[Begin Excerpted records]

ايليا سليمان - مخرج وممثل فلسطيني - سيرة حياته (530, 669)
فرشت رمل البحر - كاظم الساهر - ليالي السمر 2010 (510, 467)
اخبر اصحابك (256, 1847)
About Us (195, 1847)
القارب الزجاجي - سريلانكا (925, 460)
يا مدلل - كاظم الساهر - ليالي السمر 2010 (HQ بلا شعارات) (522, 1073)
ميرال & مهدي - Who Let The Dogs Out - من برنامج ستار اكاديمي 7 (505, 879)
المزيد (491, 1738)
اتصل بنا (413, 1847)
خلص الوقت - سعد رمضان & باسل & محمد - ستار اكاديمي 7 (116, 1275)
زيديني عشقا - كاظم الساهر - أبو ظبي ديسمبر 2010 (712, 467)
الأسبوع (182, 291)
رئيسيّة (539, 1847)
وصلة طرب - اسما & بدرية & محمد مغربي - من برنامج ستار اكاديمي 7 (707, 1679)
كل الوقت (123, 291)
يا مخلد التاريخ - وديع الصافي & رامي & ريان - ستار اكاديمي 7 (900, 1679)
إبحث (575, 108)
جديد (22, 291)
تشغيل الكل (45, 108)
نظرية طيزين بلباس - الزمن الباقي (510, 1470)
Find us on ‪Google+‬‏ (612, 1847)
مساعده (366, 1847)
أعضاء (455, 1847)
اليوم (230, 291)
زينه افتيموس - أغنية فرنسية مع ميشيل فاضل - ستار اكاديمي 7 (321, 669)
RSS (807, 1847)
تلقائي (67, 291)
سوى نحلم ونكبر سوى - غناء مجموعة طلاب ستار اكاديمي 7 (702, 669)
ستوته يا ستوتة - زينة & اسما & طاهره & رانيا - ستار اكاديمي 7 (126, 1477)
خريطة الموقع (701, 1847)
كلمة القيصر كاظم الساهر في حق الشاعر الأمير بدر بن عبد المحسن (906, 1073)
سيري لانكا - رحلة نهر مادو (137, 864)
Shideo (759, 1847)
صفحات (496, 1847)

[End Excerpted records]

Render the records above as a two-column CSV with the header row text,answer and one row per record. Put each record's text and its answer in their own quoted fields, and turn any line breaks into spaces.

* Correct output *
text,answer
"ايليا سليمان - مخرج وممثل فلسطيني - سيرة حياته","(530, 669)"
"فرشت رمل البحر - كاظم الساهر - ليالي السمر 2010","(510, 467)"
"اخبر اصحابك","(256, 1847)"
"About Us","(195, 1847)"
"القارب الزجاجي - سريلانكا","(925, 460)"
"يا مدلل - كاظم الساهر - ليالي السمر 2010 (HQ بلا شعارات)","(522, 1073)"
"ميرال & مهدي - Who Let The Dogs Out - من برنامج ستار اكاديمي 7","(505, 879)"
"المزيد","(491, 1738)"
"اتصل بنا","(413, 1847)"
"خلص الوقت - سعد رمضان & باسل & محمد - ستار اكاديمي 7","(116, 1275)"
"زيديني عشقا - كاظم الساهر - أبو ظبي ديسمبر 2010","(712, 467)"
"الأسبوع","(182, 291)"
"رئيسيّة","(539, 1847)"
"وصلة طرب - اسما & بدرية & محمد مغربي - من برنامج ستار اكاديمي 7","(707, 1679)"
"كل الوقت","(123, 291)"
"يا مخلد التاريخ - وديع الصافي & رامي & ريان - ستار اكاديمي 7","(900, 1679)"
"إبحث","(575, 108)"
"جديد","(22, 291)"
"تشغيل الكل","(45, 108)"
"نظرية طيزين بلباس - الزمن الباقي","(510, 1470)"
"Find us on ‪Google+‬‏","(612, 1847)"
"مساعده","(366, 1847)"
"أعضاء","(455, 1847)"
"اليوم","(230, 291)"
"زينه افتيموس - أغنية فرنسية مع ميشيل فاضل - ستار اكاديمي 7","(321, 669)"
"RSS","(807, 1847)"
"تلقائي","(67, 291)"
"سوى نحلم ونكبر سوى - غناء مجموعة طلاب ستار اكاديمي 7","(702, 669)"
"ستوته يا ستوتة - زينة & اسما & طاهره & رانيا - ستار اكاديمي 7","(126, 1477)"
"خريطة الموقع","(701, 1847)"
"كلمة القيصر كاظم الساهر في حق الشاعر الأمير بدر بن عبد المحسن","(906, 1073)"
"سيري لانكا - رحلة نهر مادو","(137, 864)"
"Shideo","(759, 1847)"
"صفحات","(496, 1847)"